Choses vues/1847/Mort de Madame Adélaïde

Ollendorf (Œuvres complètes. Tome 25p. 296-297).


[MORT DE MADAME ADÉLAÏDE.]


31 décembre.

Cette sombre année qui a commencé par un vendredi finit par un vendredi.

À mon réveil, j’ai appris la mort de Madame Adélaïde.

À trois heures, la chambre des pairs est allée chez le roi apporter ses condoléances. Nous étions fort nombreux. Le chancelier y était en simarre avec l’antique tricorne des chanceliers, orné d’un énorme gland d’or. Il y avait Lagrenée, Mornay, Villemain, Barante, les généraux Sébastiani, Lagrange, etc., et le duc de Broglie et M. de Mackau, nommé d’avant-hier amiral de France.

Le roi a reçu la Chambre des pairs dans la salle du trône ; il était tout en noir, sans décorations, et pleurait.
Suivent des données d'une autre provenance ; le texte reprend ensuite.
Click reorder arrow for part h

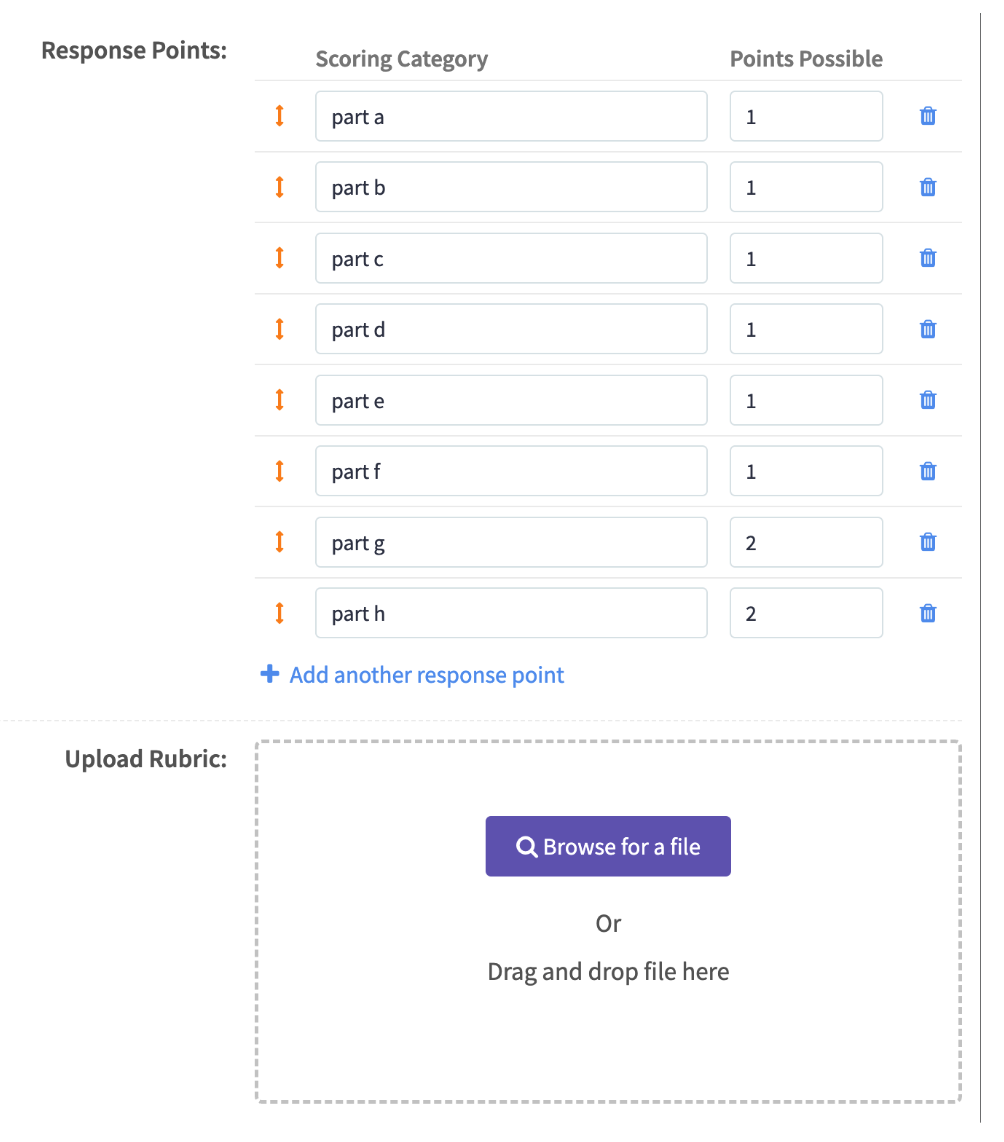click(280, 613)
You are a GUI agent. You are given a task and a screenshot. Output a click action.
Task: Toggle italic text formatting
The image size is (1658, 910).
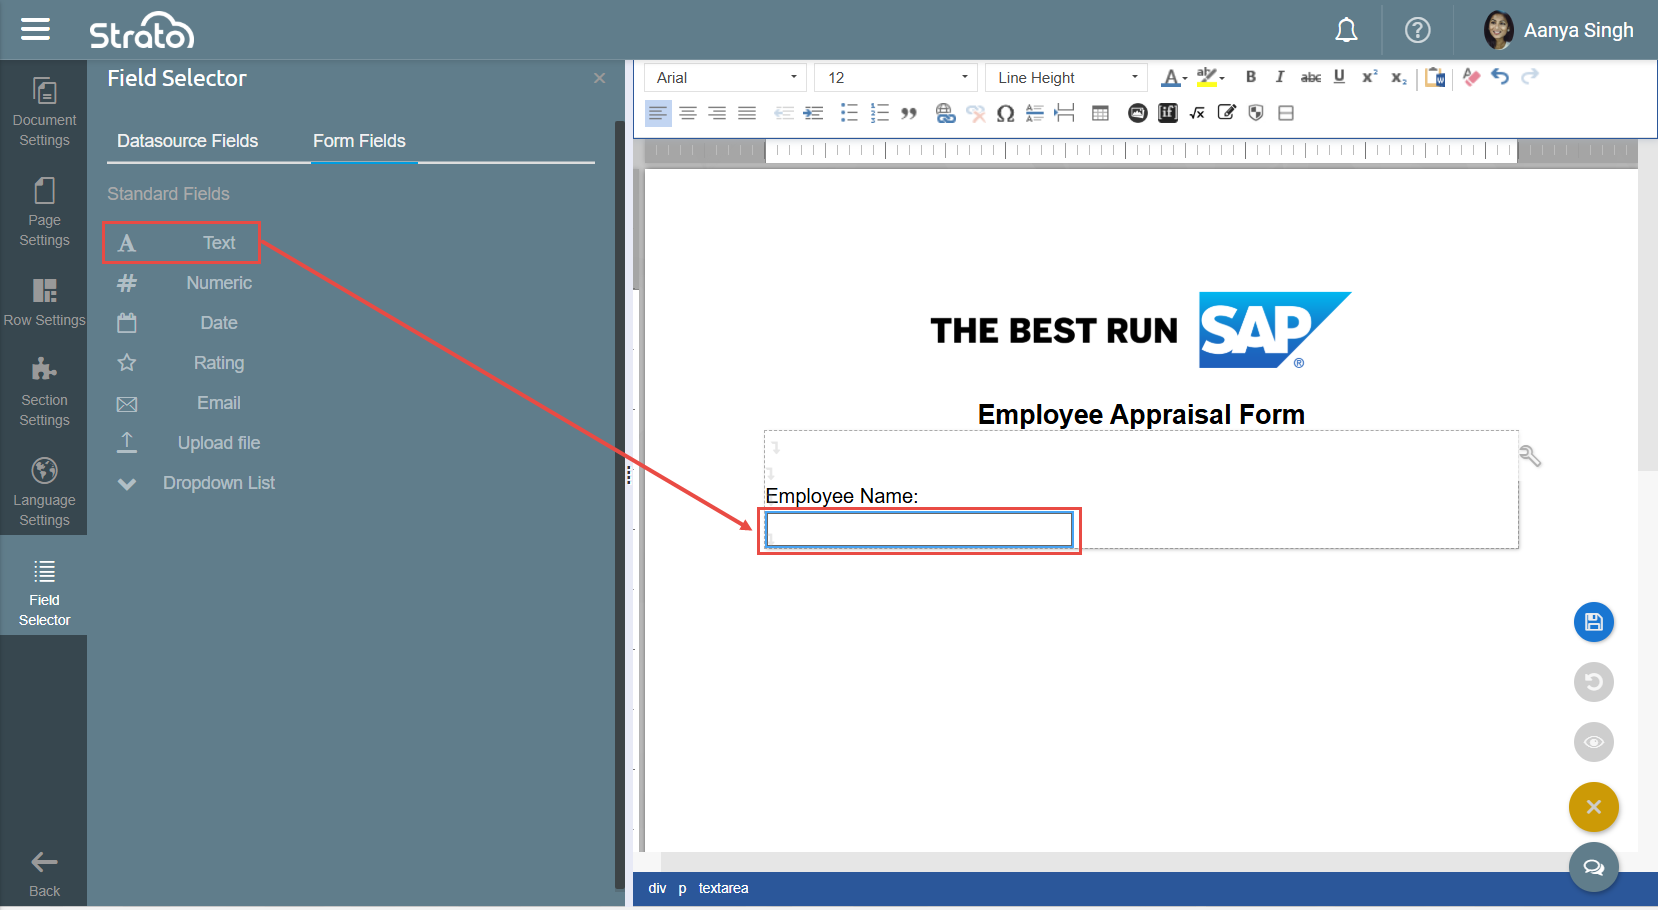click(x=1280, y=77)
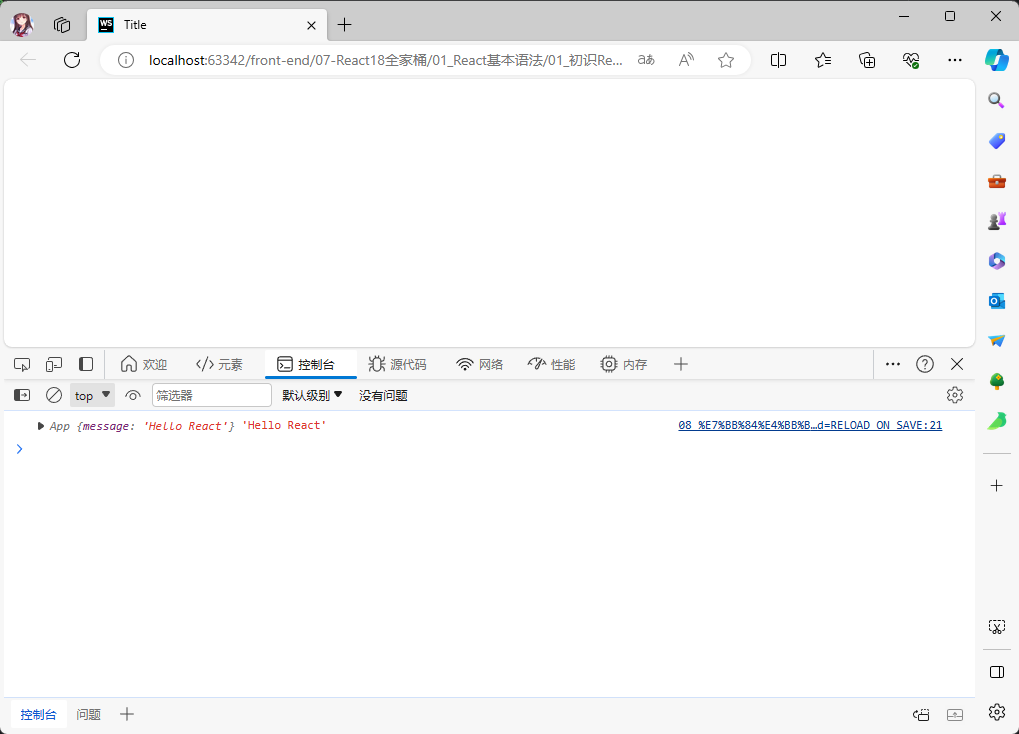Viewport: 1019px width, 734px height.
Task: Open the 源代码 tab
Action: tap(397, 364)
M. le duc de Nemours, M. de Joinville et M. de Montpensier étaient en noir, sans plaque ni cordon, comme le roi ; la reine, Mme la duchesse d’Orléans, Mme de Joinville et de Montpensier en grand deuil. Il n’y avait qu’un seul ministre, le général Trézel.

Le roi s’est approché de moi et m’a dit : — Je remercie Monsieur Victor Hugo ; il vient toujours à nous dans les occasions tristes. — Et les larmes lui ont coupé la parole.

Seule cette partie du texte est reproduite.